Writer: Philip Lee Williams, 706/542-8501, phil@franklin.uga.edu
Contact:  Catherine M. Jones, 706/542-0792, cmjones@uga.edu

Catherine M. Jones, professor of Romance Languages, receives Meigs Award for Excellence on Teaching

Catherine M. JonesAthens, Ga. – Some years ago, as a freshly minted teaching assistant in a beginning French class at the University of Wisconsin, Catherine M. Jones (right) thought her job was to drill students in grammar, vocabulary, verb tenses and noun-adjective agreements. That illusion lasted only a few days. Soon she was, she says “constantly reinventing her role as a teacher.”

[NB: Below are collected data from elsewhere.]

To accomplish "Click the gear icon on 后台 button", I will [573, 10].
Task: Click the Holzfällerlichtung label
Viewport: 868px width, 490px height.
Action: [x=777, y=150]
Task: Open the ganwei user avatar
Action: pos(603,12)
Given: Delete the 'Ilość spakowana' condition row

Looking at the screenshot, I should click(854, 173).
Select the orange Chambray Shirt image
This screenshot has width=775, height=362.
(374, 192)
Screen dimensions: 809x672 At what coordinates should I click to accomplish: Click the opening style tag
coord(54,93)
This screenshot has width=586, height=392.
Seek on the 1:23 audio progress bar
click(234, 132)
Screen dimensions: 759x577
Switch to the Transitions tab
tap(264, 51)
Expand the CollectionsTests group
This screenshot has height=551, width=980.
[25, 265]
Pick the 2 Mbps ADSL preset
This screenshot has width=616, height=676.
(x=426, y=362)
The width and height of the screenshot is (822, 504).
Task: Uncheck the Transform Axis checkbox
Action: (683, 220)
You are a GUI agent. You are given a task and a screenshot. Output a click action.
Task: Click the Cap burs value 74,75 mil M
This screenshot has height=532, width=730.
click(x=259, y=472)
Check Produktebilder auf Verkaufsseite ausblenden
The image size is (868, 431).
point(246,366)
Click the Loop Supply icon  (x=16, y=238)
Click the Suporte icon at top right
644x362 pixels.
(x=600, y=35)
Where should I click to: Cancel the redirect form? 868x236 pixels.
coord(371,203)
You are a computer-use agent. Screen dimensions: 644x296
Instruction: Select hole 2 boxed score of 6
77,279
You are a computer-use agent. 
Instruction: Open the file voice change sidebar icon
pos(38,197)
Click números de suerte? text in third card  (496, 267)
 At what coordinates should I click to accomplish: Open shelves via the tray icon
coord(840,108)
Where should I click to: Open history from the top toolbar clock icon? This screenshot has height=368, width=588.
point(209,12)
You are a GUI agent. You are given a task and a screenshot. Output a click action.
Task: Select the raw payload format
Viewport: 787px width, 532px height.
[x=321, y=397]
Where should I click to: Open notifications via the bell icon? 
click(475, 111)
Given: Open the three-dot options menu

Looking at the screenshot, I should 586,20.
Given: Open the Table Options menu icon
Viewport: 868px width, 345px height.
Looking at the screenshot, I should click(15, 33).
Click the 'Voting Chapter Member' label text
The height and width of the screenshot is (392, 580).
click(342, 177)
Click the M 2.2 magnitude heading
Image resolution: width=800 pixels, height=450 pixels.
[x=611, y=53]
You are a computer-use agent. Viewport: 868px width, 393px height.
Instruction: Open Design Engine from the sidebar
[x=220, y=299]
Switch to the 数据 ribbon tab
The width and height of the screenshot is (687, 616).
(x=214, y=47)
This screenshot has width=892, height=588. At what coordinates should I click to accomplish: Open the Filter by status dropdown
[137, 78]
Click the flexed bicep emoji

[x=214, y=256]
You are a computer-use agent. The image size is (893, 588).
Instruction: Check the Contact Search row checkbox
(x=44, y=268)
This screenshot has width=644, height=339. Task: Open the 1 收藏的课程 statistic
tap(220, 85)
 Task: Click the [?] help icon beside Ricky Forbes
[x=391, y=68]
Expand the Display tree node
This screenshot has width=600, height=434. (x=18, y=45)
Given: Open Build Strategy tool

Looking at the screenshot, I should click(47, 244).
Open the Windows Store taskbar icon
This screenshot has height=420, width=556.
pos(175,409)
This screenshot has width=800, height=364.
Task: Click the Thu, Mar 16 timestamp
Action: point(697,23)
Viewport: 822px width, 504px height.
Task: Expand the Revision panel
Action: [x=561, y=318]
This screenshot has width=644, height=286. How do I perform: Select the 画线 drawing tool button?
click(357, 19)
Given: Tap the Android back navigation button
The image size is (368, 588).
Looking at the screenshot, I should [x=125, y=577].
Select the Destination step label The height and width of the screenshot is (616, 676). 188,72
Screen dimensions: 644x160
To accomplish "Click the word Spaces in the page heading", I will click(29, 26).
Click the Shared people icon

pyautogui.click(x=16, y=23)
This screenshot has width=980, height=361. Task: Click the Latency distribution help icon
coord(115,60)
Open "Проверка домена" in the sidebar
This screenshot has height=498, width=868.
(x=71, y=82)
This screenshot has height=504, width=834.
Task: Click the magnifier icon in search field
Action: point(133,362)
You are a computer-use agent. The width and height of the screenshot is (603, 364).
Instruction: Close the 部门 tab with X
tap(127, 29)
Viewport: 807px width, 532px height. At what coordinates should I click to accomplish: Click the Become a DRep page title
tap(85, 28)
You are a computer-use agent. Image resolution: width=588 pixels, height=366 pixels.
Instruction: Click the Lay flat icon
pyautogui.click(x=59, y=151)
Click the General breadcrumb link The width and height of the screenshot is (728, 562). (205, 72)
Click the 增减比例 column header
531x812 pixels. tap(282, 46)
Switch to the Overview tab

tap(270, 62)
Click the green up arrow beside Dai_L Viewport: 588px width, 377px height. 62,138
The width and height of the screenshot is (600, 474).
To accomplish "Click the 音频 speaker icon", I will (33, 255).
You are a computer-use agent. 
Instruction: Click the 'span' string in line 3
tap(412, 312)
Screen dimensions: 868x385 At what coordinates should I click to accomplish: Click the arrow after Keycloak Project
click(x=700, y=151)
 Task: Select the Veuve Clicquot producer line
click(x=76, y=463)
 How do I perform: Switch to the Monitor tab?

Now, some 20 years after joining the Romance languages faculty at UGA, she is one of the university’s most honored teachers and an internationally recognized scholar in French medieval literature. As if that weren’t enough, she also helped establish the French Language Community here at Mary Lyndon Hall and has supervised it since its inception in 2000.

“Perhaps her most outstanding quality as a teacher is her creativity,” says Nina Hellerstein, professor of French and interim head of the department of Romance Languages. “Her courses include numerous imaginative uses of technology, visual and audio enrichments, varied activities and interdisciplinary approaches. From the beginning of her career here, Dr. Jones has been one of the most outstanding instructors in our department.”

Indeed, her fresh, unusual approaches to material have drawn notice since the beginning. A student once said that “Dr. Jones is so good that she could teach a course on the phone book and people would sign up.” Hellerstein notes that she once saw Jones’s “imaginative and dynamic teaching style when I heard one of her lectures entitled `The Grateful Dead,' in which she traced the name of the rock band to its roots in medieval legend.”

Jones’s subject, medieval literature, however, is one of the more difficult areas in Romance languages, and the fact that she regularly brings it vibrantly to life for eager and interested students is a great tribute to her strong teaching methods, says Hellerstein.

The author of two books, an edited volume, and many scholarly articles, Jones can often be found conducting research in Europe, examining manuscripts of Old French epic poetry.

Her exemplary teaching in UGA’s Franklin College of Arts and Sciences has not gone unnoticed. In fact, she has won almost every available teaching award available prior to the Meigs Award, including the Lothar Tresp Outstanding Honors Professor Award, the General Sandy Beaver Teaching Professorship, the Richard B. Russell Teaching Award and a Lilly Teaching Fellowship, among many others.

Students have consistently rated her classes as among the best during their college years.

“I can say with absolute confidence that she is one of the best professors I had during my tenure as an undergraduate student at UGA,” one former student writes. “Her love and interest in the information she teaches and in the learning process itself was evident from the first day to the final exam, and I never got the sense that she wasn’t happy to be in class teaching her students about French literature.”

How would Hellerstein describe Jones’s contributions? The word invaluable. She is clearly one of UGA’s best and most original teachers.